■ **APPLY WHAT YOU READ**
A) Please copy the passage about Steve Allen word for word, starting with "On Monday he" and going on through "in the media.".
B) In the passage about Steve Allen, what did his full-page advertisement in The Times fault television sponsors for?

(TEXT PASSAGE Opens)

On Monday he worked on promotional plans for the December release of his 53rd book, ''Steve Allen's Private Joke File,'' and completed the manuscript for a planned book, ''Vulgarians at the Gate,'' about violence and vulgarity in the media.

On Tuesday, hours after his death, The Times printed one of Allen's occasional full-page advertisements lambasting television sponsors for ''the filth, sex and violence you send into our homes.''
(...)

An irascible activist, Allen spoke out loudly against capital punishment and nuclear proliferation. He bemoaned the lapse of what today are called ''family values.''
(...)

In recent years, Allen turned his biting wit to two long-standing concerns, the increasing violence and vulgarity in the media and the dumbing down of America. As early as 1980, Allen complained that TV comedies were ''far too dirty for my taste.''
(...)

(TEXT PASSAGE Closes)
(SOURCE MATERIAL Opens)

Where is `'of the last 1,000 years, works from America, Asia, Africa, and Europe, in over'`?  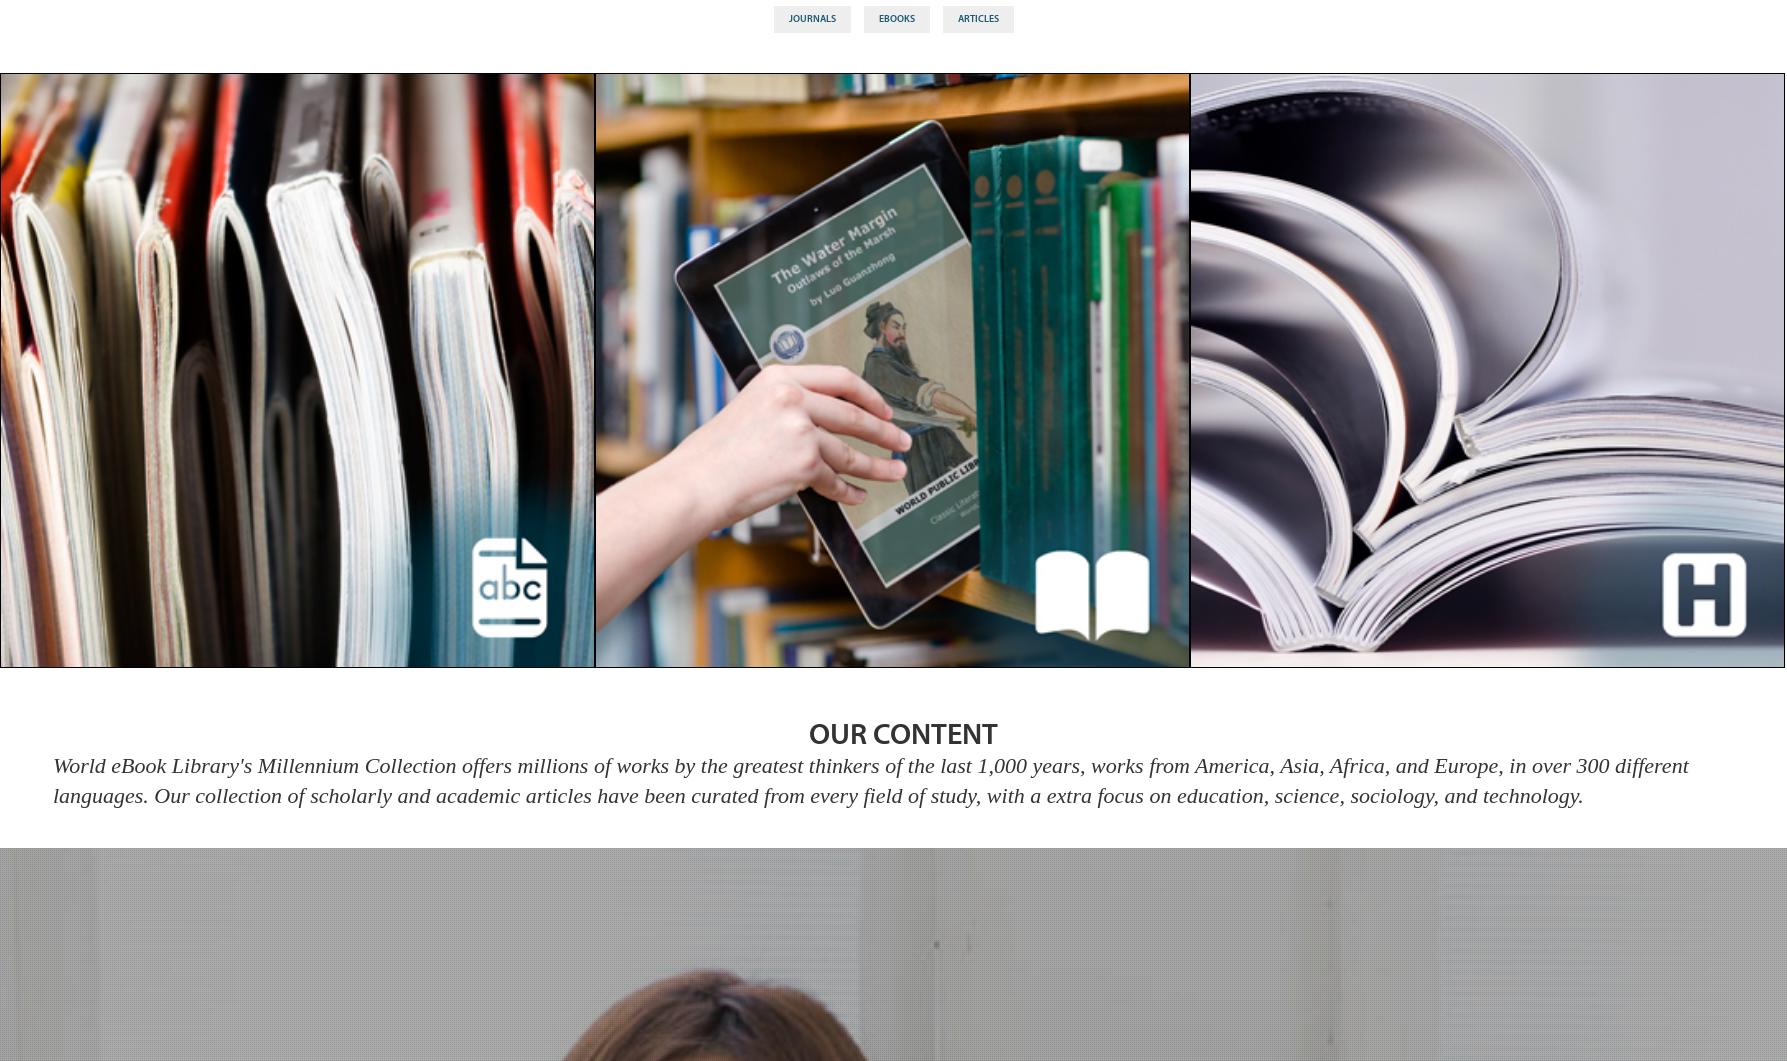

(SOURCE MATERIAL Closes)
(SOURCE MATERIAL Opens)

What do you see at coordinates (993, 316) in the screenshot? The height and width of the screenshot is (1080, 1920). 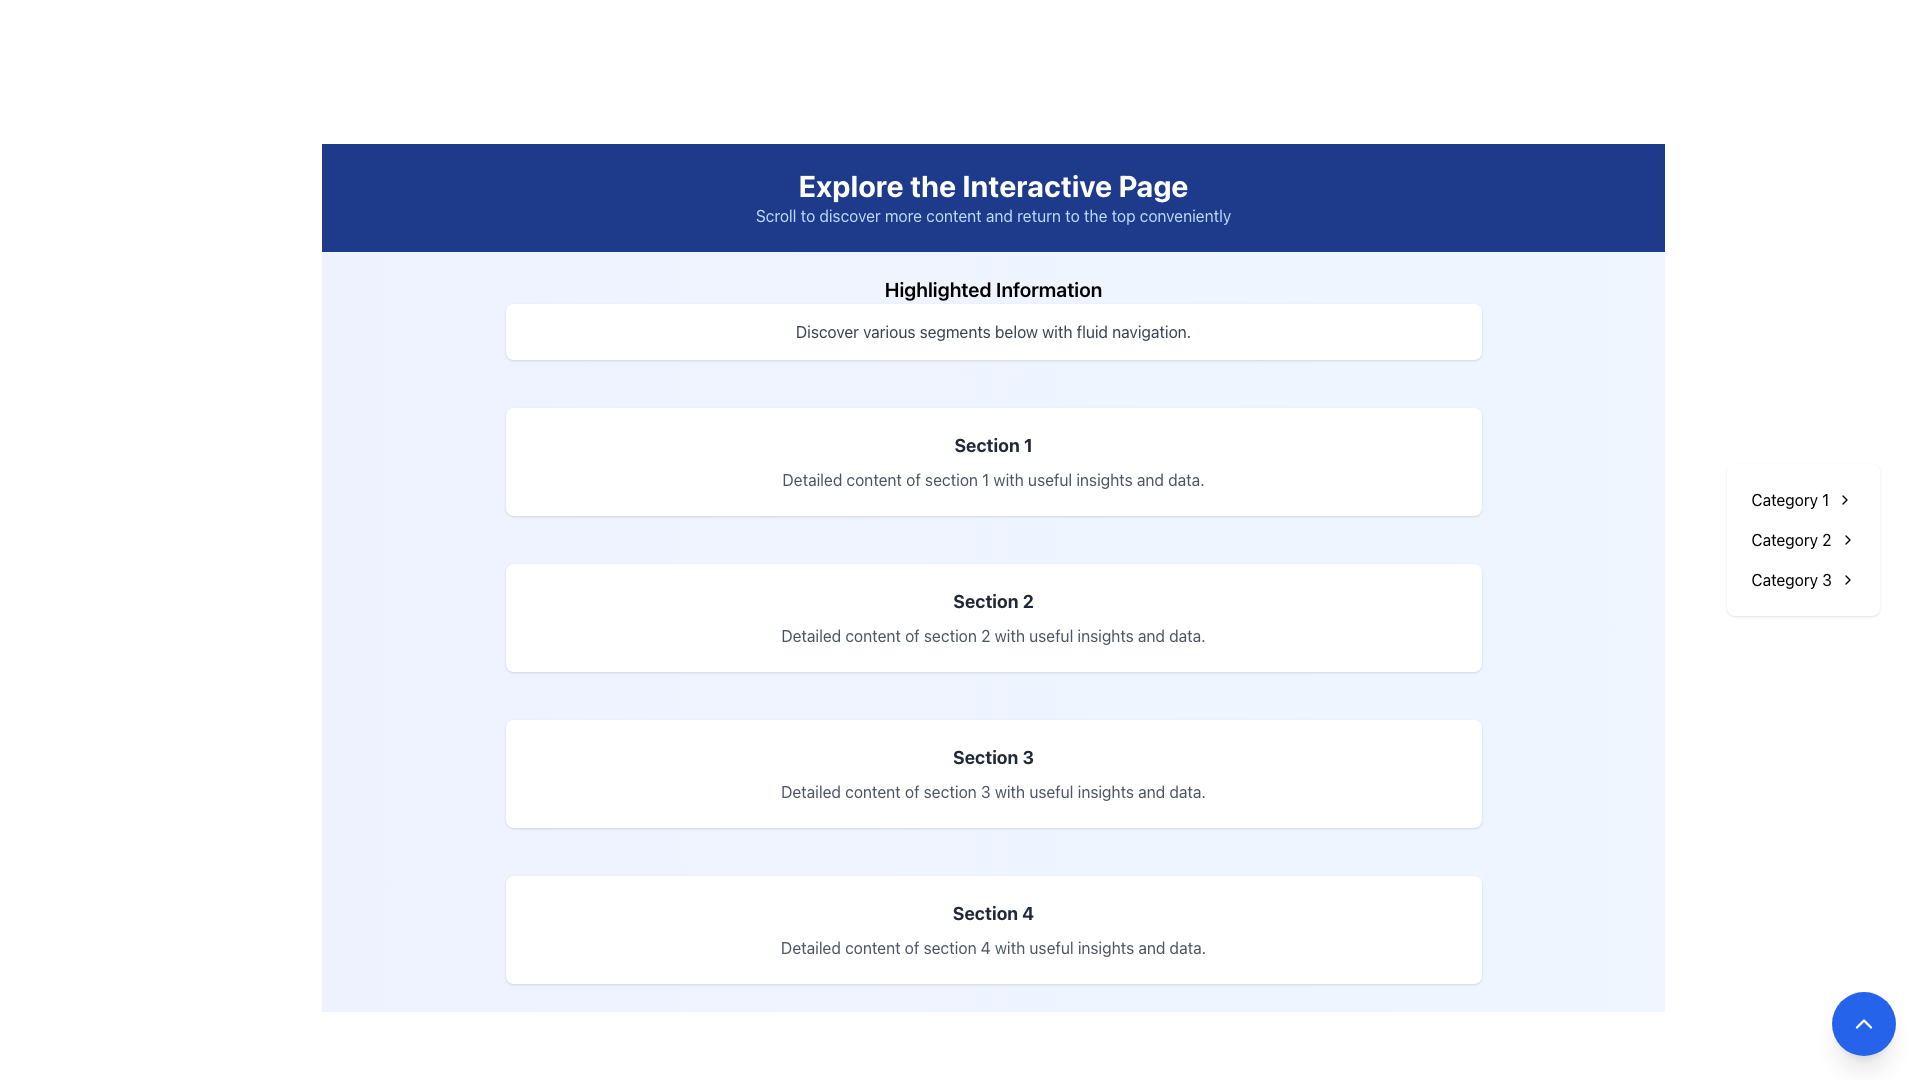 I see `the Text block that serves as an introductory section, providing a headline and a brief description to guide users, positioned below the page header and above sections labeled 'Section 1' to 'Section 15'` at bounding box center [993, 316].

(SOURCE MATERIAL Closes)

■ **ANSWERS TO THE EXERCISE**
A)
On Monday he worked on promotional plans for the December release of his 53rd book, ''Steve Allen's Private Joke File,'' and completed the manuscript for a planned book, ''Vulgarians at the Gate,'' about violence and vulgarity in the media.

B) It faulted them for "the filth, sex and violence you send into our homes." The Times printed this advertisement, one of Allen's occasional full-page ads, hours after his death.